Parkening and Hendrix – Teaching and Preaching

Many years ago Christopher Parkening, the famous classical guitarist, came to perform a concert here, at the newly renovated Pantages Theater in Tacoma.  My wife and I admire Parkening.  He not only is a great artist, but he is an openly evangelical Christian.  Prominent music critics have praised him as “the leading guitar virtuoso of our day, combining profound musical insight with complete technical mastery of his instrument” and “America’s reigning classical guitarist, carrying the torch of his mentor, the late Andrés Segovia” (the Washington Post and the Los Angeles Times).

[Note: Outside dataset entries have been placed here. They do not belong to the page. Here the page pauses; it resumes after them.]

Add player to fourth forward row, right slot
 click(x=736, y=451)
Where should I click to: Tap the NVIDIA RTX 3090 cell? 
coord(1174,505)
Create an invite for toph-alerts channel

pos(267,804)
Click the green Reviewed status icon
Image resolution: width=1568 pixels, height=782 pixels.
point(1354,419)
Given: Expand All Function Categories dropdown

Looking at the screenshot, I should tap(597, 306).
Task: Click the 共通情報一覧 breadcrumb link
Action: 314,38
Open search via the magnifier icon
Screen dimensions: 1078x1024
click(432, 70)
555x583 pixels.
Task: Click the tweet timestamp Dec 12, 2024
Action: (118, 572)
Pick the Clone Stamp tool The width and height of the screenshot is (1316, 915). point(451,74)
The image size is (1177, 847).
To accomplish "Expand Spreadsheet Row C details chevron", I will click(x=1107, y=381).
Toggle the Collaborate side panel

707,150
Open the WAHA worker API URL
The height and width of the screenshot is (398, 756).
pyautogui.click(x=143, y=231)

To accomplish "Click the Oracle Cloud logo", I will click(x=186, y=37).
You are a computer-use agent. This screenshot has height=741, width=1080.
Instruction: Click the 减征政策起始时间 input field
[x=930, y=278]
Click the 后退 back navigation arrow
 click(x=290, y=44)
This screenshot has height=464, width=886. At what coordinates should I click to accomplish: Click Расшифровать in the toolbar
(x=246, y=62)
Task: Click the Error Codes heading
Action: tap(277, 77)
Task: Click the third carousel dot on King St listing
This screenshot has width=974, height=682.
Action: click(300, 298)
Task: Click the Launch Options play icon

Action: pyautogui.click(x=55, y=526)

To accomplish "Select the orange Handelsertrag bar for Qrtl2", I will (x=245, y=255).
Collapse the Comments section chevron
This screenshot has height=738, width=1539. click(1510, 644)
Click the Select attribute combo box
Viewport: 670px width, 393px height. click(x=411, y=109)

When we arrived at the theater, the line of people waiting to get in extended all through the lobby area and out onto the sidewalk, several blocks long.  I’d never seen anything like it here.  When the concert began, we saw him modestly walk on stage; there was a single chair on the stage, with a microphone on the floor in front of it.  Parkening sat down to play.  All the pieces were solo.  The music was subdued at first, a piece by Bach.  Gradually the program expanded as he played other works in various styles.  There were no stage gimmicks, yet he held us all enthralled for a lengthy concert, with several encores.  It truly was a memorable evening.  Parkening had a way of playing with perfect fidelity to the piece and a simplicity that made the hardest technical passages seem clear and easy.  The beauty of the music was, if anything, understated.  I was convinced that Parkening was the ultimate guitarist.

A few years later in a class here at seminary I mentioned my estimation of Parkening, and one of my students dared to contradict me!  He said the greatest guitarist was Jimi Hendrix!  I was, and still am, pretty unfamiliar with his music.  I’ve never liked rock music and have very little knowledge of it.  Besides, Hendrix played a different instrument, the electric guitar—so how could he be compared with Parkening?  I remembered what that student said, but thought little about it until a few months ago, when I came across Hendrix’s music itself.

Someone on Facebook sent out a link showing Jimi Hendrix playing at Woodstock in 1969—the national anthem, “The Star-Spangled Banner.”  Curious, I clicked on the link and watched and listened to the clip on YouTube.  My first reaction was, “This is weird!”  I watched it twice.  I couldn’t process it; it was mesmerizing.  Hendrix used the guitar in ways that broke the mold of guitar literature.  The image and sounds of his version of the anthem have remained with me since.

Walking to seminary this morning, I thought about a famous line from Emily Brontë’s Wuthering Heights, when Catherine says, “I am Heathcliffe.”  While she loved Linton and planned to marry him, she confessed that her love for Heathcliffe was more basic to her.  Heathcliffe had grown into her heart, had become a part of her.  In the end, her love for Heathcliffe destroyed her and her husband.  Then it occurred to me that the relation of Hendrix to his guitar was like that.  You could say, Parkening mastered his guitar, but Hendrix was his guitar.

How can you compare them?  Each artist is superb, but in a different way.  Parkening shows us the composer’s work.  He is self-effacing; we see the beauty and design the composer intended.  Parkening’s life and career continue, his work continues to grow.  Parkening, as a Christian, lives first for God; his music is not his identity; he can live without it.

Hendrix gave a personal vision of his music.  When he played, people saw him and his vision; the composer was nearly lost in the originality and brilliance of the performance.  Hendrix died at the age of twenty-eight, only a year after his Woodstock performance.  His death under suspicious circumstances ended his brief, tempestuous life.  Hendrix lived for music, for his guitar; it consumed him.  The lives and lifestyles of these two men could hardly be more different.  

They provide an analogy.  Theology professors and preachers—they can be as different as Parkening and Hendrix.  The teacher, like Parkening, calm and disciplined, directs his students to the composer—to God as shown in his Word.  The classroom disappears.  The best teachers are clear, not showing themselves, allowing the students to see through the classroom to the truths of Scripture.  Thoroughness and balance are key.  On the other hand, the preacher, like Hendrix, consumed by God and personal in his faith, shows the work of God in him through his preaching and person.  People see how God changes and makes a man.  The best preachers are moved by God, and move others.  As Paul, they can say, “Be followers of me, as I am a follower of Christ.”

Is there an overlap?  Certainly—teachers preach and preachers teach.  Which is better?  God has made us all different, with different gifts.  We complement each other.  That one is better who uses those gifts best for the glory of God.  God will judge on that account.  May we learn from this analogy of both musicians—may we live for Christ, show him in all his glory, and be wholly consumed by him.